__Document passage__
──────────
Now the data are prepared - and the way we need them to be for the SGPANEL plots. Onward!

#### Unemployment Rates
Let's first examine the unemployment rates, by education level and then by child status. And you know the follow-up questions: (1) what looks interesting and (2) are there any noticeable trends by child status over time?

In [7]:
*-----------------------------------------------------------------------------------------*
|		    	   				Unemployment Rate Analysis				  				  | 
*-----------------------------------------------------------------------------------------*;

**********************************************  By Education Level;
title3 h=1.75pct "Unemployment Analysis | By Education Level";
proc sgpanel data=ue;
	where group in ("Unemployment Rate" "EDUC <= HS" "Some College" "College +");
	panelby state_name / columns=3 rows=2 novarname ROWHEADERPOS=right ;
	series y=UE_Rate  x=Year 		/ group=group lineattrs=(thickness=2 pattern=solid);
	keylegend / title="" position=bottom;
	colaxis fitpolicy=thin valuesformat=best5. ;
run;
quit;


**********************************************   By Child Status;
title3 h=1.75pct "Unemployment Analysis | By Child Status";
proc sgpanel data=ue;
	where group in ("Unemployment Rate" "No Children" "Young Children" "Older Children");
	panelby state_name / columns=3 rows=2 novarname ROWHEADERPOS=right ;
	series y=UE_Rate  x=Year 		/ group=group lineattrs=(thickness=2 pattern=solid);
	keylegend / title="" position=bottom;
	colaxis fitpolicy=thin valuesformat=best5. ;
run;
quit;

#### Labor Force Participation
Now that we're in the coding spirit of things, let's also run the LFP analysis.  We can then share our deep thoughts on the entire analysis.
──────────
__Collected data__

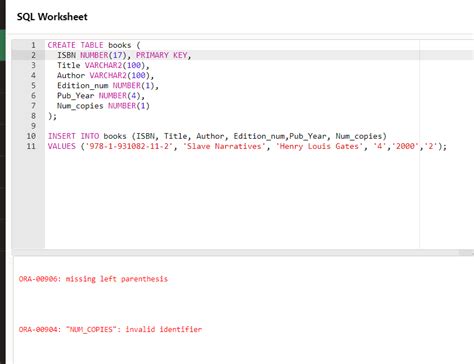
Task: Click the horizontal scrollbar below the editor
Action: pyautogui.click(x=243, y=253)
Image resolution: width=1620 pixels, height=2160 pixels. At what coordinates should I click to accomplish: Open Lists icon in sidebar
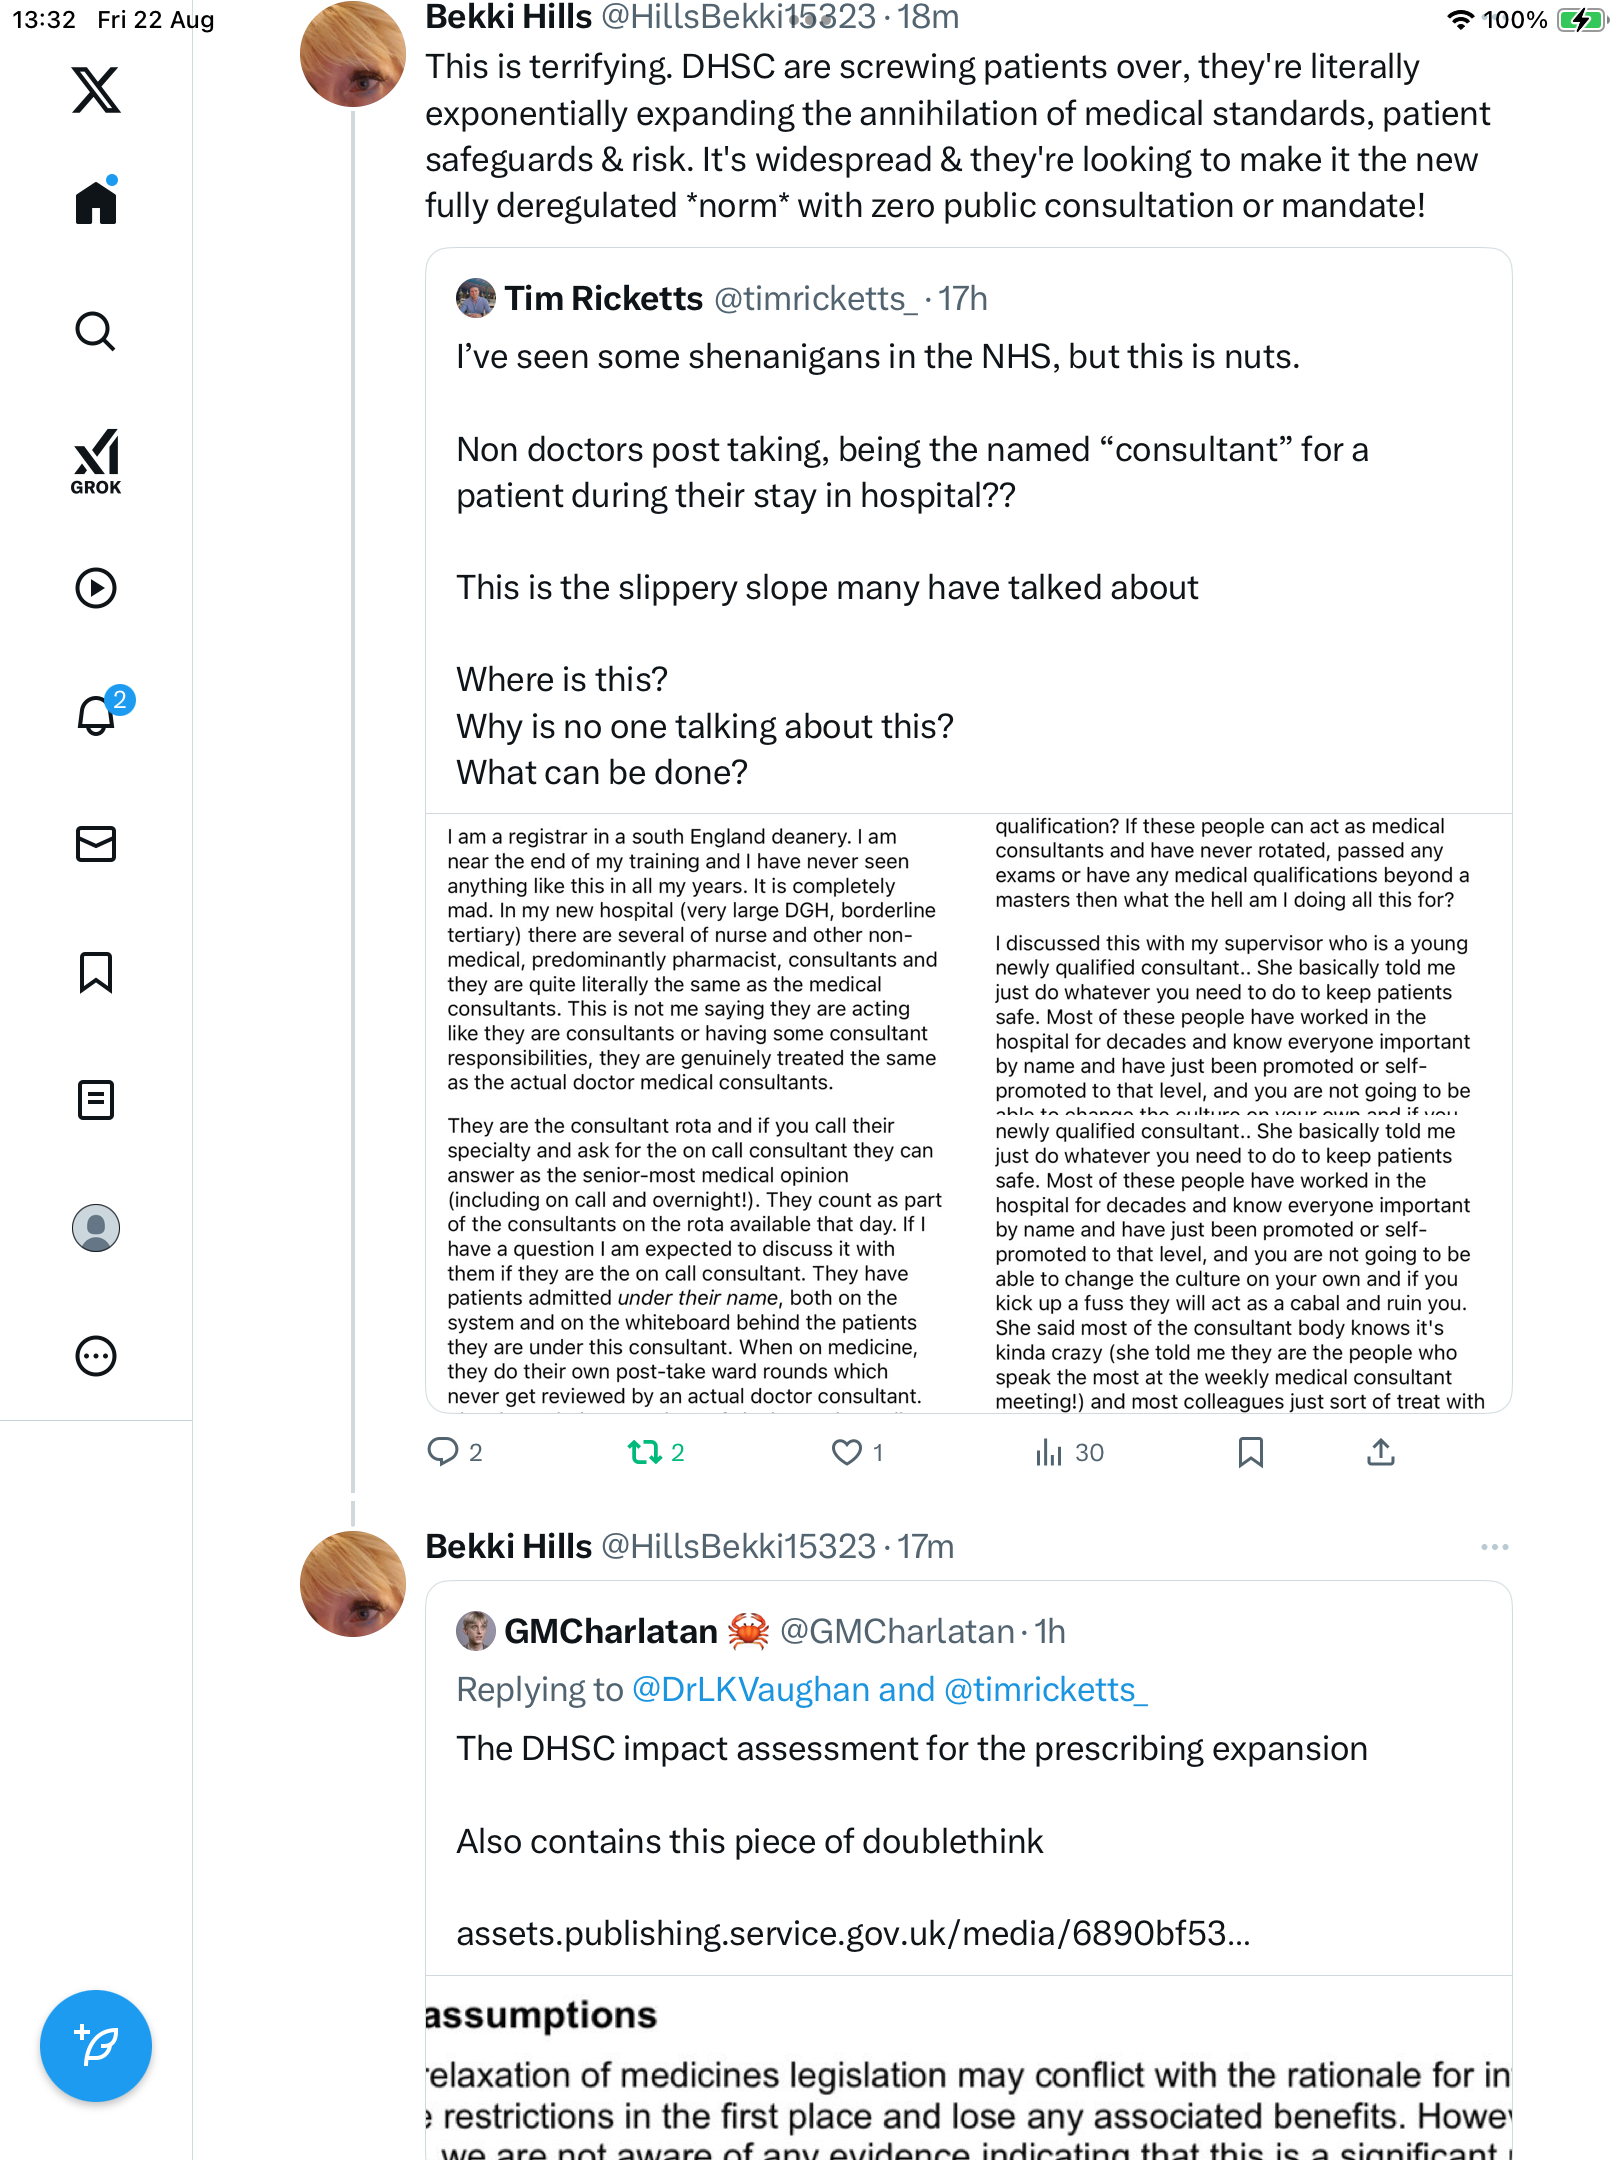click(96, 1100)
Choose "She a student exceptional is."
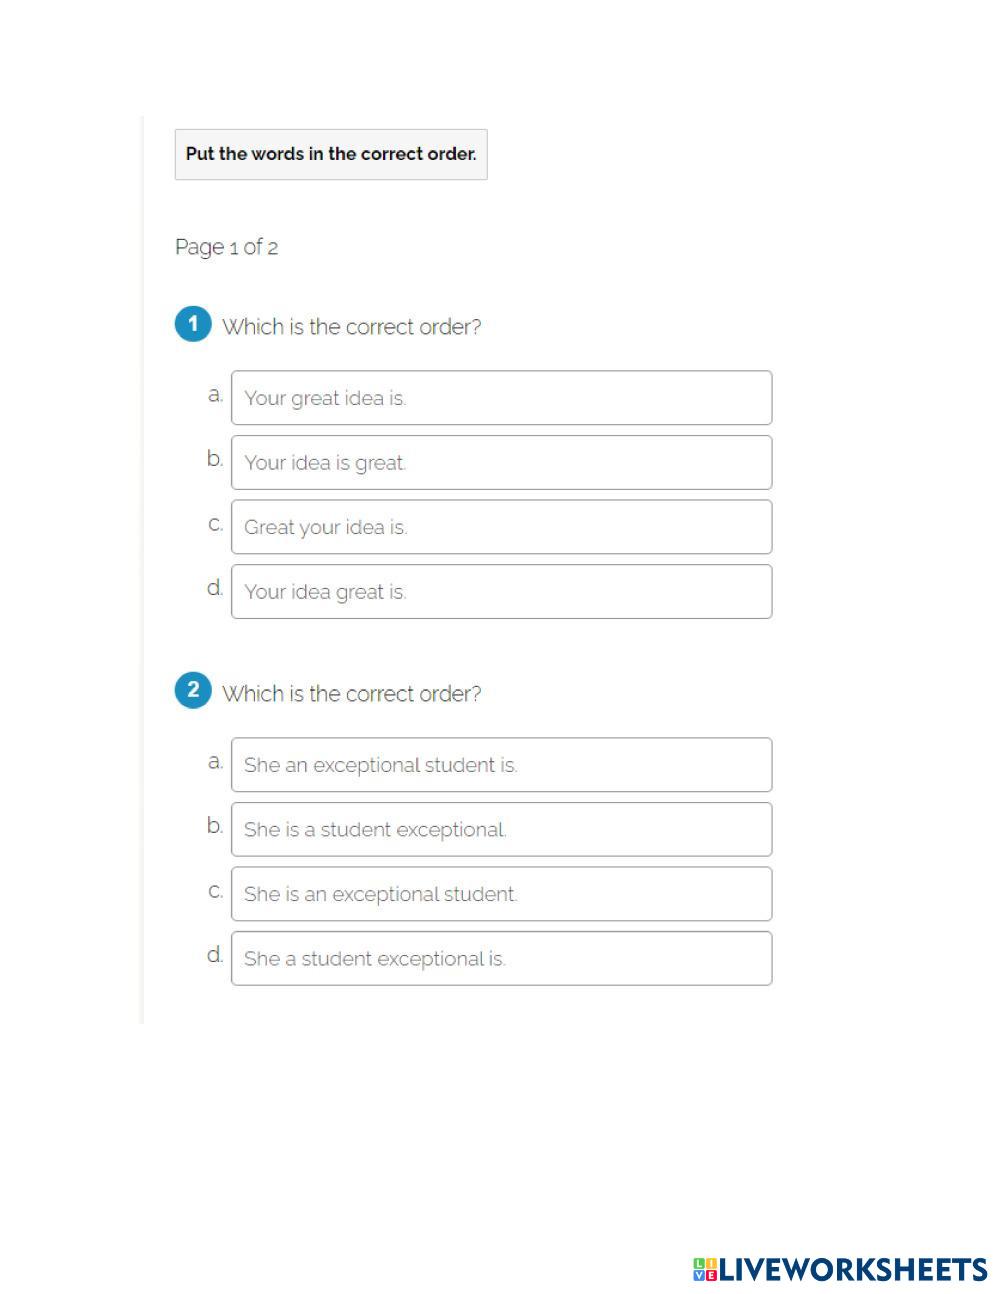The image size is (1000, 1294). point(501,958)
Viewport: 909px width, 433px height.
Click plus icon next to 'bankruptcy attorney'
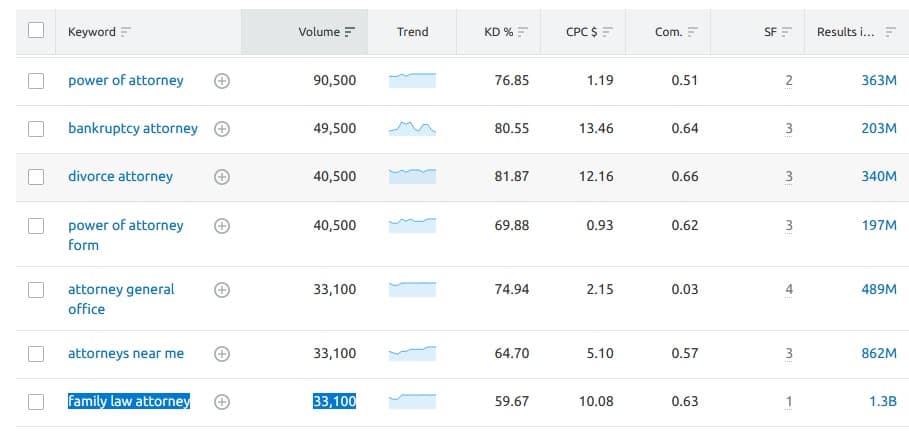tap(222, 129)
──────────
__What you have to do__
Repeat the unemployment rate passage word for word, starting at "Now the data" and stopping after "status over time?".

__Exercise output__
Now the data are prepared - and the way we need them to be for the SGPANEL plots. Onward!

#### Unemployment Rates
Let's first examine the unemployment rates, by education level and then by child status. And you know the follow-up questions: (1) what looks interesting and (2) are there any noticeable trends by child status over time?